§ Exercise
Find the line holding "Given: Click the New folder button" in the entries below. Give it again exactly, along with every line after it up to and including the line holding "Click the USDC coin icon".

Stored records:
────────────────────────────────────────

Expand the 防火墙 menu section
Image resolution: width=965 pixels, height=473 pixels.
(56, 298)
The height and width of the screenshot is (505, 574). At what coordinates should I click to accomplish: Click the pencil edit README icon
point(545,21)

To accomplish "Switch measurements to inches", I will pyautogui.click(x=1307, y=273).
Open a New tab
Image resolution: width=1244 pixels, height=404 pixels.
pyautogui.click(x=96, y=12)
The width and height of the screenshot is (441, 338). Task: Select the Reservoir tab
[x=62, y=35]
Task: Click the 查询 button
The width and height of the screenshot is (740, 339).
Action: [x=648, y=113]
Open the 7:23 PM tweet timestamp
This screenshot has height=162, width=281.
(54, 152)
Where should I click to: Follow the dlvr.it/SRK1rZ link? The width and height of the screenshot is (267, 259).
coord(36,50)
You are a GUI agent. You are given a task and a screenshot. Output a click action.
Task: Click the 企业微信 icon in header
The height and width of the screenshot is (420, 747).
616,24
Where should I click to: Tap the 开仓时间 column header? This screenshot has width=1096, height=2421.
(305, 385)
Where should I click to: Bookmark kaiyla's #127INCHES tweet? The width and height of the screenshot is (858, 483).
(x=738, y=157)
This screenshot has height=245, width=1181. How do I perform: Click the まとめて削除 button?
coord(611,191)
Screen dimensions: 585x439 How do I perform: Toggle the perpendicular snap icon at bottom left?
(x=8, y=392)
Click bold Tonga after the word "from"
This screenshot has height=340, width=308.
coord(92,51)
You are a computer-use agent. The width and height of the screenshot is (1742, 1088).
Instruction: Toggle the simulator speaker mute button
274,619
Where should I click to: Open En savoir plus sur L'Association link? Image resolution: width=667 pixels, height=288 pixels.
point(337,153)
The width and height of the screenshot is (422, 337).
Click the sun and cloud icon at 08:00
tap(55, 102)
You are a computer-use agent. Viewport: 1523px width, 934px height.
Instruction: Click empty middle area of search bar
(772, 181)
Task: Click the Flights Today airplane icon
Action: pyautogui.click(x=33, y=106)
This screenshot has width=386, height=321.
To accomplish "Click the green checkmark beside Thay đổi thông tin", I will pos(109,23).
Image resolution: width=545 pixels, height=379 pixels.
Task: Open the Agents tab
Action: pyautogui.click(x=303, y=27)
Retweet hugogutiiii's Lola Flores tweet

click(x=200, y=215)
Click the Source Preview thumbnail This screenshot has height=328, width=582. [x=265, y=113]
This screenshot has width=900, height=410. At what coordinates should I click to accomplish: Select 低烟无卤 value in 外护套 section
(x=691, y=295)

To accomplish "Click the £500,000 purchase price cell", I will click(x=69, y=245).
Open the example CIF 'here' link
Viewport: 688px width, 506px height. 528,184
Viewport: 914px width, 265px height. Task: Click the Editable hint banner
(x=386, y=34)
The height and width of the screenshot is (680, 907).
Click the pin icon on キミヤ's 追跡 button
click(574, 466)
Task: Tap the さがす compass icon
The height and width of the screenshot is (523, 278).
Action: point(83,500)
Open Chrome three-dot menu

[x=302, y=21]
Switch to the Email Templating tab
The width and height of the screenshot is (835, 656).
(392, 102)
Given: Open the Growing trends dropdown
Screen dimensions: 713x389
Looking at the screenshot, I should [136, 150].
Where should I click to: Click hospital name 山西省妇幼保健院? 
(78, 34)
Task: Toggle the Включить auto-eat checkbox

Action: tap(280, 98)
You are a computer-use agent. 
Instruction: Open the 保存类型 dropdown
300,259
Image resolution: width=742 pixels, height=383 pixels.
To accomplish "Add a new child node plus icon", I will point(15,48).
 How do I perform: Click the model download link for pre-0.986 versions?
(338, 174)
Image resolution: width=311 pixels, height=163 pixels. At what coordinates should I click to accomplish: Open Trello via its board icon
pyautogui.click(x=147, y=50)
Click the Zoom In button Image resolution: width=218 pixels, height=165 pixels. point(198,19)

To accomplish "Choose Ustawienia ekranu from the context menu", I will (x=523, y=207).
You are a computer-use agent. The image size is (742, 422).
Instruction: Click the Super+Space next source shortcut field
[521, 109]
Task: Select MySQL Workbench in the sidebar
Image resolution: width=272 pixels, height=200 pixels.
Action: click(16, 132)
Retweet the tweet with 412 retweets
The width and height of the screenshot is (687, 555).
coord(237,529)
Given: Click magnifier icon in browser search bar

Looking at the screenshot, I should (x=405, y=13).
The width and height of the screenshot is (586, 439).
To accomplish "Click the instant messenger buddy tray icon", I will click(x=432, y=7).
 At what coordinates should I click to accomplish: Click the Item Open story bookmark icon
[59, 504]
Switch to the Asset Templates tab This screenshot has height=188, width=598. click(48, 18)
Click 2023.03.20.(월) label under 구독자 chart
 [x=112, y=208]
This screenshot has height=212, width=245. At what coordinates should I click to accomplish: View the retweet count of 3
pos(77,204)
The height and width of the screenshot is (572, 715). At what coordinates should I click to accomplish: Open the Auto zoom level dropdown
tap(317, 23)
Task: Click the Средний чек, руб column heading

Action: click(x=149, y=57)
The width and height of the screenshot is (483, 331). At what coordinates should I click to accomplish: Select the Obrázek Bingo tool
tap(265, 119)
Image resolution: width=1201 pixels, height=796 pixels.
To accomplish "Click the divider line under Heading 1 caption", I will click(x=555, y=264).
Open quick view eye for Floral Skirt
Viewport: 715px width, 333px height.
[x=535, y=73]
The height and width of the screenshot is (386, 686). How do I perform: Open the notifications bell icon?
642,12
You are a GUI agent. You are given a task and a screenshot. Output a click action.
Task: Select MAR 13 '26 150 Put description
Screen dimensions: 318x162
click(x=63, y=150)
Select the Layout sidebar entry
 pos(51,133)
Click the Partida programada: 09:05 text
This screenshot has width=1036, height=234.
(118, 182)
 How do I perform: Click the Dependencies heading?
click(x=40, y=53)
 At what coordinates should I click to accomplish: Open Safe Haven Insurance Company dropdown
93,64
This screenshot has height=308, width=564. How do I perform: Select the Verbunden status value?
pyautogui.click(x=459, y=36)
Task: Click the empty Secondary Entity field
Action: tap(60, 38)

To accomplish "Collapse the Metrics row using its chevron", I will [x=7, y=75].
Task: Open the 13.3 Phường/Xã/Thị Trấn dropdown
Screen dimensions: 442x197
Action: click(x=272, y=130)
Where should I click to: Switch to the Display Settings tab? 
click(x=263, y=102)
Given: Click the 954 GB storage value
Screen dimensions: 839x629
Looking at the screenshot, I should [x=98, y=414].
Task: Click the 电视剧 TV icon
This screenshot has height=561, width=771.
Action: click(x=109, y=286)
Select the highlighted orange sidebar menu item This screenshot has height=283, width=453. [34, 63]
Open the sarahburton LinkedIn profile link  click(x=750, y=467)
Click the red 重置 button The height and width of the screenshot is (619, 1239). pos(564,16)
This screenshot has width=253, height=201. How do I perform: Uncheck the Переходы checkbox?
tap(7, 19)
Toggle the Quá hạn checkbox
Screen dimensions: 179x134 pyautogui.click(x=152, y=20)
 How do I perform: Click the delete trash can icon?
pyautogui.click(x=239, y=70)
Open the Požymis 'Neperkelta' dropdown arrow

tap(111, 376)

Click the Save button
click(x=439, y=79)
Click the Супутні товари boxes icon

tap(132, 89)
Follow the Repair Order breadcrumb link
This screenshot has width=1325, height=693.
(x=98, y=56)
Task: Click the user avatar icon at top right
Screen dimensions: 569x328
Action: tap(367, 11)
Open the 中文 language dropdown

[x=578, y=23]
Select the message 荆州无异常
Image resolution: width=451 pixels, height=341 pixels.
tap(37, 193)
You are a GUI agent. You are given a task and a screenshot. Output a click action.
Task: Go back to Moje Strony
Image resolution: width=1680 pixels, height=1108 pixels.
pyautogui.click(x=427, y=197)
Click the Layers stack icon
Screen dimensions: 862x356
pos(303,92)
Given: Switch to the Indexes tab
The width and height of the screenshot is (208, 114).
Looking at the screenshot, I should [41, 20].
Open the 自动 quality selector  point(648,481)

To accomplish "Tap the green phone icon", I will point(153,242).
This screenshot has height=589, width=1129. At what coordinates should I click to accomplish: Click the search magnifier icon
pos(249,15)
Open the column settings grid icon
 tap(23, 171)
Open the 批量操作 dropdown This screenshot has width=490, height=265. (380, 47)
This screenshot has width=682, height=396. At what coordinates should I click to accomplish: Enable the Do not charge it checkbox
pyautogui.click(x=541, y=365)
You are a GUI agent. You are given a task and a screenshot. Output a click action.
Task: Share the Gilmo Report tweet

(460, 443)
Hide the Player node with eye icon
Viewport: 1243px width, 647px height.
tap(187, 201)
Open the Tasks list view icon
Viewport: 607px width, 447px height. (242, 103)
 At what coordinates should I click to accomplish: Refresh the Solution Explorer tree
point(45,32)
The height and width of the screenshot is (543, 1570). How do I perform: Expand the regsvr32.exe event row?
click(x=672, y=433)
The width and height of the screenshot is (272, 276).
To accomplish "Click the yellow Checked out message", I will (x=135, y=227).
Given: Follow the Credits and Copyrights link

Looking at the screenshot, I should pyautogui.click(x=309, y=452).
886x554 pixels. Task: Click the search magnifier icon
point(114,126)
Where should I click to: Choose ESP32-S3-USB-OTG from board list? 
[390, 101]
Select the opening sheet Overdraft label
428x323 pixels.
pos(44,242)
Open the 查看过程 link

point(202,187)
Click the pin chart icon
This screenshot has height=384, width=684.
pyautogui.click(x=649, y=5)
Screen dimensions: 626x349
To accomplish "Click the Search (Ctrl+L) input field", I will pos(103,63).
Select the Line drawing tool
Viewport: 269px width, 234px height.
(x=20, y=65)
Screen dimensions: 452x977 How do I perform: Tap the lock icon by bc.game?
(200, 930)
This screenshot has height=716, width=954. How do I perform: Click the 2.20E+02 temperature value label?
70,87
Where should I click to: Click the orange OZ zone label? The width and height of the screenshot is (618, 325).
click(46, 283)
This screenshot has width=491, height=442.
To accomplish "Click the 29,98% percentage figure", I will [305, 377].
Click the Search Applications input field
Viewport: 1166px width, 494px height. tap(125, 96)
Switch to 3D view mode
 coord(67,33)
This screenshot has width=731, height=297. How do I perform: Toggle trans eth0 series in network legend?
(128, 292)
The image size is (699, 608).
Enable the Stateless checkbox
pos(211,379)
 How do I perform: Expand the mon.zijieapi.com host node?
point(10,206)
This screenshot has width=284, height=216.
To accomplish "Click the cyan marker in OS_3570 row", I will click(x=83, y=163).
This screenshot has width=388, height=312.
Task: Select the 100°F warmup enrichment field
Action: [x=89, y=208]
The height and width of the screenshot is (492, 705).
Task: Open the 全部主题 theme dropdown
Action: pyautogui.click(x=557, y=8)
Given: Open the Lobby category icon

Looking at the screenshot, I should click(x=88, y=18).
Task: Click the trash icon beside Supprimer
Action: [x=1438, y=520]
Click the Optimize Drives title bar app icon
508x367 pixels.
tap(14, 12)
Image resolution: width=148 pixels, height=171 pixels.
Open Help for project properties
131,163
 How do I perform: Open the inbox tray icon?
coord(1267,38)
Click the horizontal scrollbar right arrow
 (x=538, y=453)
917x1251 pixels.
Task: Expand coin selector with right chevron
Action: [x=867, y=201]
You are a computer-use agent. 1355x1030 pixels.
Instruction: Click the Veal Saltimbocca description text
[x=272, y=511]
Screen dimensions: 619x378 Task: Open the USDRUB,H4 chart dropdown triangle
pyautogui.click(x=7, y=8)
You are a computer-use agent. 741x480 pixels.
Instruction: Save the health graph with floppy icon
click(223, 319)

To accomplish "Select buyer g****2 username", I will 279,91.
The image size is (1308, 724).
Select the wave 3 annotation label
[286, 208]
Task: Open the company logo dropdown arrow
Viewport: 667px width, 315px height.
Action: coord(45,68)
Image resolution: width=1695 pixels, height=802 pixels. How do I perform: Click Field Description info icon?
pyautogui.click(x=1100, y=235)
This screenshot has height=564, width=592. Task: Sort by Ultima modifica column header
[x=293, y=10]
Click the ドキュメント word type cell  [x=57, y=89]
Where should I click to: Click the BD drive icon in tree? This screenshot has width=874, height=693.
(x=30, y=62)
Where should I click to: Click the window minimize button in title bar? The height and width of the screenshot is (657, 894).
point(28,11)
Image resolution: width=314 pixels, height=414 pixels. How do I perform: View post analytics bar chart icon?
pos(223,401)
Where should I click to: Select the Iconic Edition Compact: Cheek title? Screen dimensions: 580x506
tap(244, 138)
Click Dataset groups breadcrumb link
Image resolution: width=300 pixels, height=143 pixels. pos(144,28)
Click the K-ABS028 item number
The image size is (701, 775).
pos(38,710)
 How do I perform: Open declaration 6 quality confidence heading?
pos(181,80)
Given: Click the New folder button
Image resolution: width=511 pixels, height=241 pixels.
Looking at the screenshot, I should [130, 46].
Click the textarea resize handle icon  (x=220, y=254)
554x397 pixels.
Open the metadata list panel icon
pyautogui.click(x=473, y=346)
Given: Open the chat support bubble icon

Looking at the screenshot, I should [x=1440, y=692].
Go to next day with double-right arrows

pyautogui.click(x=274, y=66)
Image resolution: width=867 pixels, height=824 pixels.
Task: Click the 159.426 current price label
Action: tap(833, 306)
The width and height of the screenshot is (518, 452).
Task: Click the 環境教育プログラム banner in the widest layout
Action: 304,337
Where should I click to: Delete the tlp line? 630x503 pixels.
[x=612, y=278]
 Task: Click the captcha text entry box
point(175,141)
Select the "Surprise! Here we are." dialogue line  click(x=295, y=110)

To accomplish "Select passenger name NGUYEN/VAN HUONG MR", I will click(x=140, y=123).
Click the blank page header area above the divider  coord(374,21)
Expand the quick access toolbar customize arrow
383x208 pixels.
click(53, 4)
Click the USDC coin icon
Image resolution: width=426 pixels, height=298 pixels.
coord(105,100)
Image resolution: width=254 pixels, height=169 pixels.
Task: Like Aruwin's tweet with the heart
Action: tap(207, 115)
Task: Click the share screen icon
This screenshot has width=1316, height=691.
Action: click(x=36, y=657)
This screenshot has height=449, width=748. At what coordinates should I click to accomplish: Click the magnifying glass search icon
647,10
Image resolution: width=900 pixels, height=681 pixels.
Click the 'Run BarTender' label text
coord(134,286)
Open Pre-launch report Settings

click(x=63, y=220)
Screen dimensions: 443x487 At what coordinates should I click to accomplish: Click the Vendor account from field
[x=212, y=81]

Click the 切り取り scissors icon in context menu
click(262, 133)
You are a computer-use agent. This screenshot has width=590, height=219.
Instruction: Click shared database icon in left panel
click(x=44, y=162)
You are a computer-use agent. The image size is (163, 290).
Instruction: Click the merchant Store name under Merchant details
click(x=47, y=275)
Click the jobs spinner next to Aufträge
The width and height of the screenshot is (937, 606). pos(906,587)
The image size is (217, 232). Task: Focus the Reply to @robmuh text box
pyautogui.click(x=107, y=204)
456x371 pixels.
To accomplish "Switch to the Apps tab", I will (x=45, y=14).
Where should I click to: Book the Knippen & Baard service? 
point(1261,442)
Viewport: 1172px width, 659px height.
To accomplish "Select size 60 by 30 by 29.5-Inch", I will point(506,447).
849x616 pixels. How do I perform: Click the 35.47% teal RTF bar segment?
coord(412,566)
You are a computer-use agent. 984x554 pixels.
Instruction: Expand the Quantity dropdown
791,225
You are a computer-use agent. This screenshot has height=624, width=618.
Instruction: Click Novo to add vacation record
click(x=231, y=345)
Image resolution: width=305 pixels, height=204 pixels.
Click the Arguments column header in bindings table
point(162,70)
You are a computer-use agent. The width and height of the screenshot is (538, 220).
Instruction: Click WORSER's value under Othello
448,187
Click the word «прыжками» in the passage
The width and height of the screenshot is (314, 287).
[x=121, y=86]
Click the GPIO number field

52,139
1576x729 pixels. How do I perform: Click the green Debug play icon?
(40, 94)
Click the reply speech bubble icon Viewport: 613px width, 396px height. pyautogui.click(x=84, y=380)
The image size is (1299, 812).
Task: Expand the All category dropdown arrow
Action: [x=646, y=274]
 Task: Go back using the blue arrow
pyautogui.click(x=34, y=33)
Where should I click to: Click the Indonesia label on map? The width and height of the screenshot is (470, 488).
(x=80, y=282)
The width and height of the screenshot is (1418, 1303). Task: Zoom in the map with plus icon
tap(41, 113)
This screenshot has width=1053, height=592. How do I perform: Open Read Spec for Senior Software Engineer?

────────────────────────────────────────

§ Response to the task
Given: Click the New folder button
Image resolution: width=511 pixels, height=241 pixels.
Looking at the screenshot, I should [130, 46].
Click the textarea resize handle icon  (x=220, y=254)
554x397 pixels.
Open the metadata list panel icon
pyautogui.click(x=473, y=346)
Given: Open the chat support bubble icon

Looking at the screenshot, I should [x=1440, y=692].
Go to next day with double-right arrows

pyautogui.click(x=274, y=66)
Image resolution: width=867 pixels, height=824 pixels.
Task: Click the 159.426 current price label
Action: tap(833, 306)
The width and height of the screenshot is (518, 452).
Task: Click the 環境教育プログラム banner in the widest layout
Action: 304,337
Where should I click to: Delete the tlp line? 630x503 pixels.
[x=612, y=278]
 Task: Click the captcha text entry box
point(175,141)
Select the "Surprise! Here we are." dialogue line  click(x=295, y=110)

To accomplish "Select passenger name NGUYEN/VAN HUONG MR", I will click(x=140, y=123).
Click the blank page header area above the divider  coord(374,21)
Expand the quick access toolbar customize arrow
383x208 pixels.
click(53, 4)
Click the USDC coin icon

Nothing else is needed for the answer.